As to whether or not I am making a difference, I think the honest answer is "I think so, at least on some days." I was working with a bright young man today editing a document, and showing him how to do some things in Word and Excel. After I showed him, he did it himself and teased me saying "Look! A transfer of skills!" Those are Peace Corps buzz words, but it was in fact true.
The closest example of where I work is Denver Health. My office is the administrative head for 4 health clinics and 5 health posts. Those clinics and health posts provide direct care to people here, and they are the only health resource available. So while I don't work with patients directly, I help the people who make sure there is staff and supplies, to provide the care.
I am taking a lot of responsibility for the data collection and analysis for our system. Those data we not only send to national in Gabs, but review to see if we need to add or subtract services to meet the health care needs of our people. Lots of sexually transmitted diseases? Let's plan some talks with local leaders and public education about it.
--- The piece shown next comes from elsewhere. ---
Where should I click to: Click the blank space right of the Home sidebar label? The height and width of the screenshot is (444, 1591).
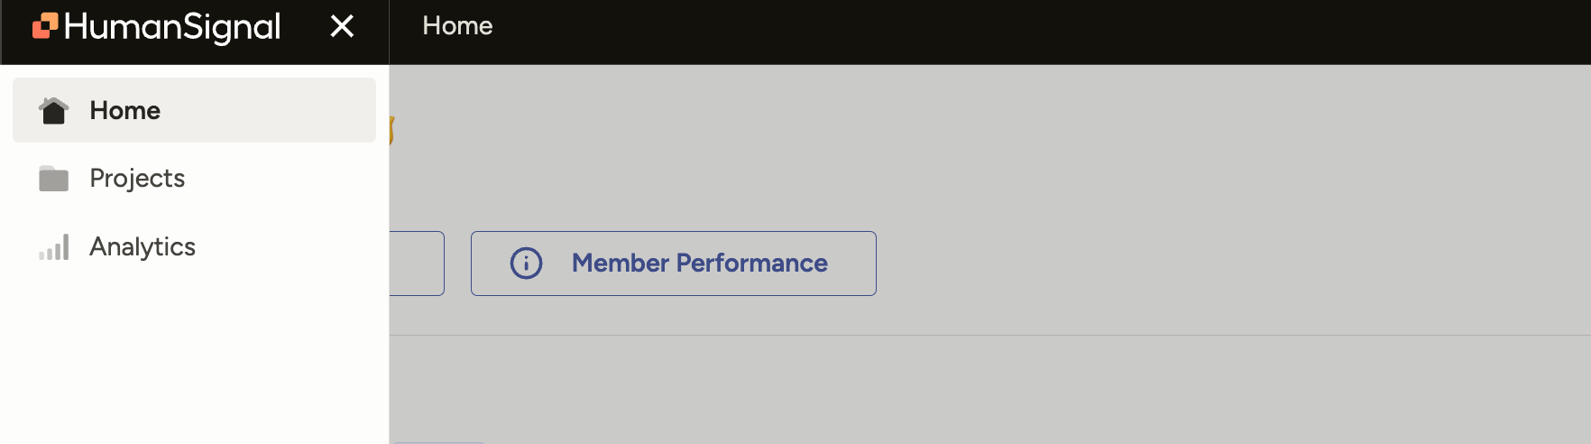271,111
A sudden rush of cases of little kids with diarrhea (which can be life threateneing) - let's staff up to provide care and also figure out what bug is going around so we can stop it. It is just good basic public health - not glamorous, but people can progress when they are sick. AIDS/HIV is a major part of the mix, but not all of it. And most days are different from each other, so I just pitch in to help with whatever needs done.
Fuggedabout that nonsense about "not in my job description!" That is also a model for everyone else.